Long ago, inventors in China devised gunpowder, printing, paper money, the magnetic compass, and probably other wonders now lost to history. But even millenia ago, entrenched Chinese conservatism prevented the constructive uses of most of these inventions. It was left to Europeans to expand and innovate on these ancient inventions around the time of the "renaissance." Has there been a fatal "lack of curiousity" in Chinese culture?
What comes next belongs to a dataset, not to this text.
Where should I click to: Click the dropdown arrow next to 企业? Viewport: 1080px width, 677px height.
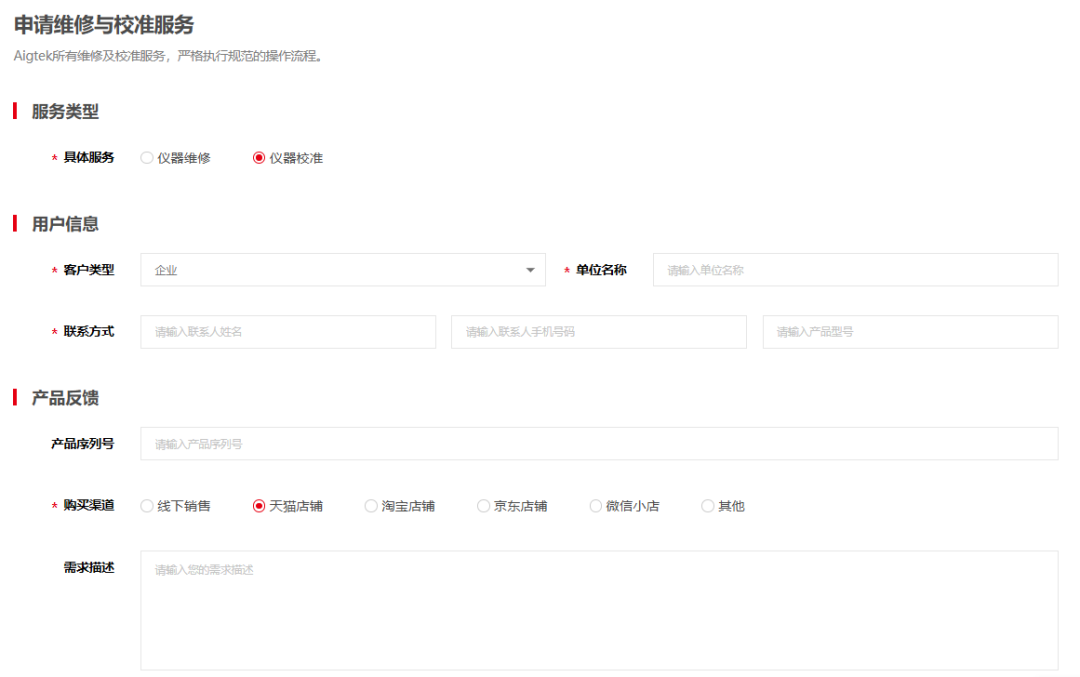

This lack of curiosity extended into science. While ancient China was in many ways more technologically advanced than ancient Greece, knowledge for its own sake was never valued. The ancient Greeks in contrast wrote and debated tirelessly about abstract ideas that had no connection to the real world. _HBDBooks
Similarly, Hindu mathematicians devised advanced arithmetic notation and algebraic logic, as well as other advanced mathematical concepts for the times. These ideas moved along routes of trade and conquest to Islamic centers of thought in Persia, Iraq, Egypt, Syria, Andalusia ... where the Hindu ideas were combined with ideas from ancient Greek mathematics, and a synthesis of sorts was created. But it was left to Europeans to take the Hindu - Islamic - Greek synthesis along with rediscovered Greek ideas, and turn them into the modern mathematics upon which modern technology is based.
East Asian scientists and technologists certainly have the brilliance to maintain and advance the modern technologies that Europeans are bequeathing to them. The question remains: what will be the pattern of advance? Will we see a plodding, step by step elaboration and revising of science and technology centered on current fields of study, from the new "Asian renaissance?" Or will we see the sort of radical creation of entirely new foci of science and technology of the sort we have become accustomed to over the past few centuries, from European inventors and researchers?
There is much to be learned about the cultural -- and genetic -- reasons why different populations seen to have different habits of thought. Rather than shying away from such research as somehow "racist" or "not PC", we should get busy understanding all aspects of this universe we live in.